Using the patient-reported outcomes measurement information system (PROMIS) upper extremity and pain interference domains, VAS for pain, range of motion, ulnar nerve function and requirement for secondary surgery, Ronak Mukesh Patel, MD, and colleagues assessed the outcomes of 42 patients younger than 18 years of age who were treated surgically for medial epicondyle fracture between 2005 and 2016.

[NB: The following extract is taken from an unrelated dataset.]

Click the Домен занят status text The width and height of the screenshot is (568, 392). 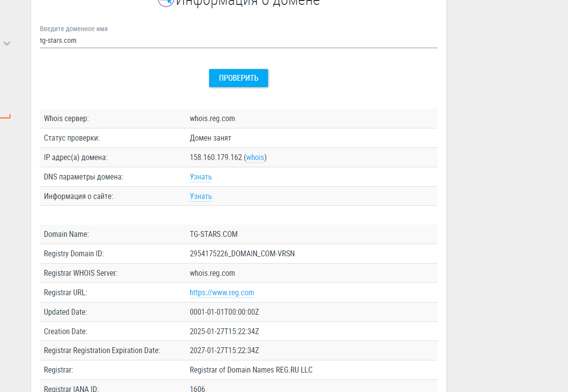(210, 138)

Although 19% of patients noticed mild sensory or motor issues related to the ulnar nerve and 7% of patients reported dissatisfaction with elbow range of motion, Patel told Healio Orthopedics that all patients reported excellent function and pain scores at final follow-up. Results showed patients had a mean PROMIS upper extremity score of 57, a mean PROMIS pain interference score of 38.3 and a mean VAS score of 0.3.

“The reoperation rate was high (45%), primarily related to removal of painful hardware,” Patel said. “We did not have any patients who required reoperation for symptomatic nonunion, which was a surprising finding.”

Researchers found worse PROMIS pain interference scores among patients who required secondary surgeries, but no differences in PROMIS upper extremity scores.

“Our results can help counsel patients and families of the aforementioned findings, as well as on the high rates of reoperation,” Patel said. – by Casey Tingle



Patel RM, et al. ePaper 282. Presented at: American Academy of Orthopaedic Surgeons Annual Meeting; March 24-28, 2020 (meeting canceled).


Disclosure: Patel reports no relevant financial disclosures.